A guard improves only as fast as it learns where it is wrong. The active labelling cockpit turns a stream of scored guard decisions into a review workflow: it surfaces the most informative items to label, measures the two error types from the labels, shows the threshold trade-off, recommends an operating threshold, and exports a packet for retraining.

What it does

  • Rank what to label. rank_for_labelling returns the unlabelled items whose score sits closest to the decision boundary — where a human label resolves the most uncertainty — so review effort goes where it pays off.
  • Measure error. error_breakdown splits the labelled items, by the guard's actual decision, into false halts (grounded answers the guard blocked) and missed hallucinations (hallucinations the guard approved).
  • See the trade-off. tradeoff_curve sweeps the threshold and reports both error counts at every decision boundary.
  • Recommend a threshold. recommend_threshold picks the threshold (optionally per domain) that minimises the weighted error — tune miss_weight vs false_halt_weight for the domain's risk appetite.
  • Export for retraining. export_packet emits a deterministic train/eval split of the labelled items, consumable by Lite Scorer v2 training.
from director_ai.core.labelling_cockpit import ActiveLabellingCockpit, LabelItem

cockpit = ActiveLabellingCockpit(threshold=0.6)

# 1. Surface the top items to label
queue = cockpit.rank_for_labelling(scored_items, top_n=50)

# 2. After labelling, measure error
breakdown = cockpit.error_breakdown(labelled_items)
print(breakdown.false_halts, breakdown.missed_hallucinations)

# 3. Recommend a per-domain threshold
rec = cockpit.recommend_threshold(labelled_items, domain="finance", miss_weight=3.0)
print(rec.threshold, rec.point.total_errors)

# 4. Export a retraining packet
packet = cockpit.export_packet(labelled_items, eval_fraction=0.2)

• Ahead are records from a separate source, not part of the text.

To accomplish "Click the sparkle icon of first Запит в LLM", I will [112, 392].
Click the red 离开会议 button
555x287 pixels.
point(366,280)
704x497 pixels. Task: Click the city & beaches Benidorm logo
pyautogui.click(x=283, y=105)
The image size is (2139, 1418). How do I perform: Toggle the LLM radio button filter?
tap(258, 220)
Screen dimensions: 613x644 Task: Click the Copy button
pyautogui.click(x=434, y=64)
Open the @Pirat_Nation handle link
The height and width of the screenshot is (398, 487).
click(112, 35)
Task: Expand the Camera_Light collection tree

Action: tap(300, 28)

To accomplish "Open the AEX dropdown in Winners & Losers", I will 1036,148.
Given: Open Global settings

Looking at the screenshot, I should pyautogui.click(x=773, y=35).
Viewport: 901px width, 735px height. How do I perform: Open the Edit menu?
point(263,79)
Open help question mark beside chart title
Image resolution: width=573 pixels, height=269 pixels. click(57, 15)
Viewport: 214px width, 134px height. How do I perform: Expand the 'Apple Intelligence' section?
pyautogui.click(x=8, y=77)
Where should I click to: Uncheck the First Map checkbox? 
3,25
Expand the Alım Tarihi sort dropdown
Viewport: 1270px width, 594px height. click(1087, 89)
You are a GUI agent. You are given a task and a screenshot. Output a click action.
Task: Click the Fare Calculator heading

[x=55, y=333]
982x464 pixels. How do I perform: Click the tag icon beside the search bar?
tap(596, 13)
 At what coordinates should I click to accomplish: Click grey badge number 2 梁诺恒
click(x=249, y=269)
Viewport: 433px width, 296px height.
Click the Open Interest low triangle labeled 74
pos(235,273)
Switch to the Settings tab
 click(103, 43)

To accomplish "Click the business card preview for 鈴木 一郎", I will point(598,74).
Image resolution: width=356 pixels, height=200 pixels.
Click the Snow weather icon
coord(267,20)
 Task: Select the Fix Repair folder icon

A LabelItem carries the guard's score and decision, the domain, an optional reviewer label ("grounded" / "hallucination"), and the prompt/response text that flows into the exported packet.

Through the guard

ProductionGuard.labelling_cockpit returns a cockpit at the guard's configured threshold:

from director_ai.guard import ProductionGuard

guard = ProductionGuard.from_profile("finance")
queue = guard.labelling_cockpit.rank_for_labelling(scored_items)

The export is deterministic — the same labels always produce the same split, so a retraining run is reproducible.